Senator Tom Coburn of Oklahoma has asserted that deficit spending is a moral issue that now surpasses abortion. To be clear, he has been saying this for years and this new attention is probably as much a product of a slow news cycle and Coburn’s current commitment to hold the Senate hostage to his agenda. But lets give Coburn the benefit of the doubt that he is not a raving loon and examine what he is actually saying to see if it has merit.
I assume that by framing deficit spending in moral terms he is trying to craft the argument that deficit spending is immoral. His basis for this is that it “is robbing the next generation of opportunity…you are going to save a child from being aborted so they can be born in to a debtors prison.”
The immorality of deficit spending is defined by the future financial climate that we will create based on bad fiscal decisions. Arguable but lets stipulate the point to move on. It surpasses the abortion issue in moral importance because even if we were able to curtail or eliminate abortion the lives saved would be born into a system that robbed them of opportunity. Now this argument is not novel. It is just odd to see it pop up in fiscal policy discussions.
Coburn is arguing that a negative financial situation is such an impediment to a quality of life that it is of higher importance to address the financial climate than it is to preserve life. This is the same pro-choice argument that we have heard for years in a whole new venue. It only works if you agree that it would be better for people to be aborted than to be born into desperate financial situations.
Again, this fails to recognize a fundamental difference in assessing a situation and the measures that are taken to address it. If you honestly believed that allowing a child to be born into difficult financial circumstances guarantees a loss of opportunity and a life of struggle (this is both NOT obvious and is time and again confounded by people who live incredibly successful and fulfilling lives after being born into a harsh financial climate) it does not morally justify killing them to prevent that loss of opportunity.

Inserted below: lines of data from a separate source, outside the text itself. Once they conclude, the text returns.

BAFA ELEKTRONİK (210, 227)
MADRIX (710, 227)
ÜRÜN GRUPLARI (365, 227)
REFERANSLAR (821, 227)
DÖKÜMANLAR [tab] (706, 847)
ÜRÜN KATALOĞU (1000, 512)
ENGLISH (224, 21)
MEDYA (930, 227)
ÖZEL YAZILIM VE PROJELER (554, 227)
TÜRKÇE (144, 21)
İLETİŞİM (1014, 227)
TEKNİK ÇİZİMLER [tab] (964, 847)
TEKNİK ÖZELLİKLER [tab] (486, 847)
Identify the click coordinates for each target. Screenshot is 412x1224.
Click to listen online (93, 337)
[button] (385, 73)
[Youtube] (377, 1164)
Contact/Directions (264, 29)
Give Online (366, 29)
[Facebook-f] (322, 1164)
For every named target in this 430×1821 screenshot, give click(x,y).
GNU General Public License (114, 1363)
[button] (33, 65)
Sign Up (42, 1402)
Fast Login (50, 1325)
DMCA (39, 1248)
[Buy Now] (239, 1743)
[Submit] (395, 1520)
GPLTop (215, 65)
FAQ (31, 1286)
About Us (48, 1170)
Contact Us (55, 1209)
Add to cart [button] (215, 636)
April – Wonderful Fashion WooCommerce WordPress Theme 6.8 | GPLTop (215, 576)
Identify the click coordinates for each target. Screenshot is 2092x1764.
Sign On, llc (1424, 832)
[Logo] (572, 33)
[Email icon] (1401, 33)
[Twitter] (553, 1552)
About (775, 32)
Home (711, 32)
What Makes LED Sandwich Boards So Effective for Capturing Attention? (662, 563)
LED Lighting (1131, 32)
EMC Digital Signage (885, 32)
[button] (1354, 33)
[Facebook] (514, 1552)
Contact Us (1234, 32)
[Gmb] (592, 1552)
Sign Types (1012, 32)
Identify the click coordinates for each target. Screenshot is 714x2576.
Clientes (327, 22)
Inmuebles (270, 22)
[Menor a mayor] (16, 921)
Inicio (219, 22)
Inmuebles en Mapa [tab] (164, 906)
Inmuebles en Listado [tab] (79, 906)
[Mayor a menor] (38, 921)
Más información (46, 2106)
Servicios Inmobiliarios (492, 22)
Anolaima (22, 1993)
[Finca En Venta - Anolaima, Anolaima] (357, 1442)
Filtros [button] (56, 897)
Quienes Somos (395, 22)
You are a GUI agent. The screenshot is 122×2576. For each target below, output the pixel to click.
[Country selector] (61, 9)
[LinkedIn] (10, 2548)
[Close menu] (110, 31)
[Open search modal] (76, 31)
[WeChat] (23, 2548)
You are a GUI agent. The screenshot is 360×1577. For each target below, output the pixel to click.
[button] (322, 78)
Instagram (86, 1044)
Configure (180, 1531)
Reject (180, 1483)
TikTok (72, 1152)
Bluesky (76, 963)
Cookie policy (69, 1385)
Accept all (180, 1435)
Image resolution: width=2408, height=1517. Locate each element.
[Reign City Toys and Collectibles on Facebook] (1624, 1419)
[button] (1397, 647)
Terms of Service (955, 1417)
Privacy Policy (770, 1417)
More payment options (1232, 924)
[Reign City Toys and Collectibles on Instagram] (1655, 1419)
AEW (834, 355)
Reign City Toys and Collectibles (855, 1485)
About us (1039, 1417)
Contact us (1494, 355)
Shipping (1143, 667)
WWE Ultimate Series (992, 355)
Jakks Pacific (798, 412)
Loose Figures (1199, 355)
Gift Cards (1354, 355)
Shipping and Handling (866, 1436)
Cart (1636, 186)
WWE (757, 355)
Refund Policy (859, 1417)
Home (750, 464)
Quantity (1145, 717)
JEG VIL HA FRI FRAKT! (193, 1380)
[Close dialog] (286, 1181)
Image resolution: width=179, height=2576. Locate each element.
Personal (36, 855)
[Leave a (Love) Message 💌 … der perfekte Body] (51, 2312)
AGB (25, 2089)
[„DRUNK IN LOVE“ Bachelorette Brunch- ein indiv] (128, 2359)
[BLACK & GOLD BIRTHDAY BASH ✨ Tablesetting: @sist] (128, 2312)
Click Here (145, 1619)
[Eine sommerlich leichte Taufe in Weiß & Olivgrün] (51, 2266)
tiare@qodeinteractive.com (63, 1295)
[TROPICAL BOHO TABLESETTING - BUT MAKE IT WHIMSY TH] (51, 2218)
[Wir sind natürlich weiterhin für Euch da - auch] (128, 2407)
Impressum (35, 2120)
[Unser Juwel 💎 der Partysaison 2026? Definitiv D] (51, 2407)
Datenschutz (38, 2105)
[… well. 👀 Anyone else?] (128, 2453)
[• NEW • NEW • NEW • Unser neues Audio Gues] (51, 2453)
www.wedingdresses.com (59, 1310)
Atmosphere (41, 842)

What are we doing and why? That is always the question. If the unborn are not human beings with a value inherent in the type of being they are, then abortion is not a moral issue at all. If they are human beings with value, then comparing an arguable financial policy to the widespread unnecessary destruction of innocent human lives shows a lack of understanding of moral issues that borders on the imbecilic. Would he assert this if we started killing 8-year olds living in households struggling with poverty and debt? Would he still say that the financial climate itself surpassed what we were doing in moral weight and urgency? I hope not.
This is an indication that Coburn either clearly does not see the unborn as human beings with a natural right to life or that he does not see abortion as something that is being done but as some natural part of our policy discussion. People propose and debate radically different fiscal strategies all of the time. Some of them work better than others and some lead us into recessions and weak economies. People also kill an average of 1.3 million unborn lives in the United States through surgical abortion alone since Roe v. Wade in 1973. It is hard to see how a doctor and a Senator could be so daft and insensitive as to not see the moral difference between those two.